**Your assignment**
Reproduce every record exactly.
[[ Exercise data open ]]
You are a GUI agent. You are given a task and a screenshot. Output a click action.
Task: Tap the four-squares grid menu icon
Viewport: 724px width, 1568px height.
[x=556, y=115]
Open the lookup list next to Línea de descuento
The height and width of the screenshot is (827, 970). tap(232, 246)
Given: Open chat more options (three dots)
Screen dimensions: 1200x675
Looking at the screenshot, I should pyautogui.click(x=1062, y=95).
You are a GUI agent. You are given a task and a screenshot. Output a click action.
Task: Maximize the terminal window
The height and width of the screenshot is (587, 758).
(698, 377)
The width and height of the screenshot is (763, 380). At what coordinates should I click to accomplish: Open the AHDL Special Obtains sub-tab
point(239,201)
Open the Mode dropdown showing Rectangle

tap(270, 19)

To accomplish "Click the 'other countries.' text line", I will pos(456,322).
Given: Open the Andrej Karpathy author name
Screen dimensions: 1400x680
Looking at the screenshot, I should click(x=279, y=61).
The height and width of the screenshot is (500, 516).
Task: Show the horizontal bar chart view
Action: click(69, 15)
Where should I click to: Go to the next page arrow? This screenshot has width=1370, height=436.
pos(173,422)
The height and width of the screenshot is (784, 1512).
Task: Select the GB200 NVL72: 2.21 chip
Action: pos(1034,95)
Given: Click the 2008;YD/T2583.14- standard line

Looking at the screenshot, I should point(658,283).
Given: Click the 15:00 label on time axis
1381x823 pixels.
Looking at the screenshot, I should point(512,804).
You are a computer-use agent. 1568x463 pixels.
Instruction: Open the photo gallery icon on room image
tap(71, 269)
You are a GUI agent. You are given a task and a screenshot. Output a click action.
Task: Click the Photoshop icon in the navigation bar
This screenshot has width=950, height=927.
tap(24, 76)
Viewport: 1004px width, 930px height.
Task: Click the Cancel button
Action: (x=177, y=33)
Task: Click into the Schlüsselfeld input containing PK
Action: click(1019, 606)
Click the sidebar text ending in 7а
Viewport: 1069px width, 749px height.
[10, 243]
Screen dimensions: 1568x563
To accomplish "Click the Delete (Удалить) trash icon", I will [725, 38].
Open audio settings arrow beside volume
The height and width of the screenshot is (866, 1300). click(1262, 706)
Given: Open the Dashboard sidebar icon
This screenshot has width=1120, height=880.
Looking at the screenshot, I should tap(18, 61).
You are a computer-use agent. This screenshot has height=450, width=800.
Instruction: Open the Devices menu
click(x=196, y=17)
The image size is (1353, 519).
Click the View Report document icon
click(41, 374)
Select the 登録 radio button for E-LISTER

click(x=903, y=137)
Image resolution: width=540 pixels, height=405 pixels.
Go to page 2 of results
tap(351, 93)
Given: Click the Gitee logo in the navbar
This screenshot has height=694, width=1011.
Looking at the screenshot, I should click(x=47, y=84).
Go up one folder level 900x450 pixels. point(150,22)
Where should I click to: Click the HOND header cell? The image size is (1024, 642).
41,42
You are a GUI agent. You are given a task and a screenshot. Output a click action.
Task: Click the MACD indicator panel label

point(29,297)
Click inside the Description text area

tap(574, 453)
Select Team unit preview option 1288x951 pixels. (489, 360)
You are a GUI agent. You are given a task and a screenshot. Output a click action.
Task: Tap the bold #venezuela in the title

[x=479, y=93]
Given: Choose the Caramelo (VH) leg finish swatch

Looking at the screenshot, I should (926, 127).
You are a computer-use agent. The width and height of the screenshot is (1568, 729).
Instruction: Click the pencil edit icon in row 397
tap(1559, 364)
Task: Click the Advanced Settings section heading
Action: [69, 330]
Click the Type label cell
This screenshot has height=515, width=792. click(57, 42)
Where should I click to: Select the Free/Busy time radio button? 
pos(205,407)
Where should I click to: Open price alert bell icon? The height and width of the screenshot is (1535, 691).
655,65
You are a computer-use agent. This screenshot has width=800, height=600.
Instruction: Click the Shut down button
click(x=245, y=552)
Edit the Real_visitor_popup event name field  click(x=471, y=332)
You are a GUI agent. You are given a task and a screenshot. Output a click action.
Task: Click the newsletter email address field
[[ Exercise data closed ]]
**Answer to this exercise**
You are a GUI agent. You are given a task and a screenshot. Output a click action.
Task: Tap the four-squares grid menu icon
Viewport: 724px width, 1568px height.
[x=556, y=115]
Open the lookup list next to Línea de descuento
The height and width of the screenshot is (827, 970). tap(232, 246)
Given: Open chat more options (three dots)
Screen dimensions: 1200x675
Looking at the screenshot, I should pyautogui.click(x=1062, y=95).
You are a GUI agent. You are given a task and a screenshot. Output a click action.
Task: Maximize the terminal window
The height and width of the screenshot is (587, 758).
(698, 377)
The width and height of the screenshot is (763, 380). At what coordinates should I click to accomplish: Open the AHDL Special Obtains sub-tab
point(239,201)
Open the Mode dropdown showing Rectangle

tap(270, 19)

To accomplish "Click the 'other countries.' text line", I will pos(456,322).
Given: Open the Andrej Karpathy author name
Screen dimensions: 1400x680
Looking at the screenshot, I should click(x=279, y=61).
The height and width of the screenshot is (500, 516).
Task: Show the horizontal bar chart view
Action: click(69, 15)
Where should I click to: Go to the next page arrow? This screenshot has width=1370, height=436.
pos(173,422)
The height and width of the screenshot is (784, 1512).
Task: Select the GB200 NVL72: 2.21 chip
Action: pos(1034,95)
Given: Click the 2008;YD/T2583.14- standard line

Looking at the screenshot, I should point(658,283).
Given: Click the 15:00 label on time axis
1381x823 pixels.
Looking at the screenshot, I should point(512,804).
You are a computer-use agent. 1568x463 pixels.
Instruction: Open the photo gallery icon on room image
tap(71, 269)
You are a GUI agent. You are given a task and a screenshot. Output a click action.
Task: Click the Photoshop icon in the navigation bar
This screenshot has width=950, height=927.
tap(24, 76)
Viewport: 1004px width, 930px height.
Task: Click the Cancel button
Action: (x=177, y=33)
Task: Click into the Schlüsselfeld input containing PK
Action: click(1019, 606)
Click the sidebar text ending in 7а
Viewport: 1069px width, 749px height.
[10, 243]
Screen dimensions: 1568x563
To accomplish "Click the Delete (Удалить) trash icon", I will [725, 38].
Open audio settings arrow beside volume
The height and width of the screenshot is (866, 1300). click(1262, 706)
Given: Open the Dashboard sidebar icon
This screenshot has width=1120, height=880.
Looking at the screenshot, I should tap(18, 61).
You are a computer-use agent. This screenshot has height=450, width=800.
Instruction: Open the Devices menu
click(x=196, y=17)
The image size is (1353, 519).
Click the View Report document icon
click(41, 374)
Select the 登録 radio button for E-LISTER

click(x=903, y=137)
Image resolution: width=540 pixels, height=405 pixels.
Go to page 2 of results
tap(351, 93)
Given: Click the Gitee logo in the navbar
This screenshot has height=694, width=1011.
Looking at the screenshot, I should click(x=47, y=84).
Go up one folder level 900x450 pixels. point(150,22)
Where should I click to: Click the HOND header cell? The image size is (1024, 642).
41,42
You are a GUI agent. You are given a task and a screenshot. Output a click action.
Task: Click the MACD indicator panel label

point(29,297)
Click inside the Description text area

tap(574, 453)
Select Team unit preview option 1288x951 pixels. (489, 360)
You are a GUI agent. You are given a task and a screenshot. Output a click action.
Task: Tap the bold #venezuela in the title

[x=479, y=93]
Given: Choose the Caramelo (VH) leg finish swatch

Looking at the screenshot, I should (926, 127).
You are a computer-use agent. The width and height of the screenshot is (1568, 729).
Instruction: Click the pencil edit icon in row 397
tap(1559, 364)
Task: Click the Advanced Settings section heading
Action: [69, 330]
Click the Type label cell
This screenshot has height=515, width=792. click(57, 42)
Where should I click to: Select the Free/Busy time radio button? 
pos(205,407)
Where should I click to: Open price alert bell icon? The height and width of the screenshot is (1535, 691).
655,65
You are a computer-use agent. This screenshot has width=800, height=600.
Instruction: Click the Shut down button
click(x=245, y=552)
Edit the Real_visitor_popup event name field  click(x=471, y=332)
You are a GUI agent. You are given a task and a screenshot. Output a click action.
Task: Click the newsletter email address field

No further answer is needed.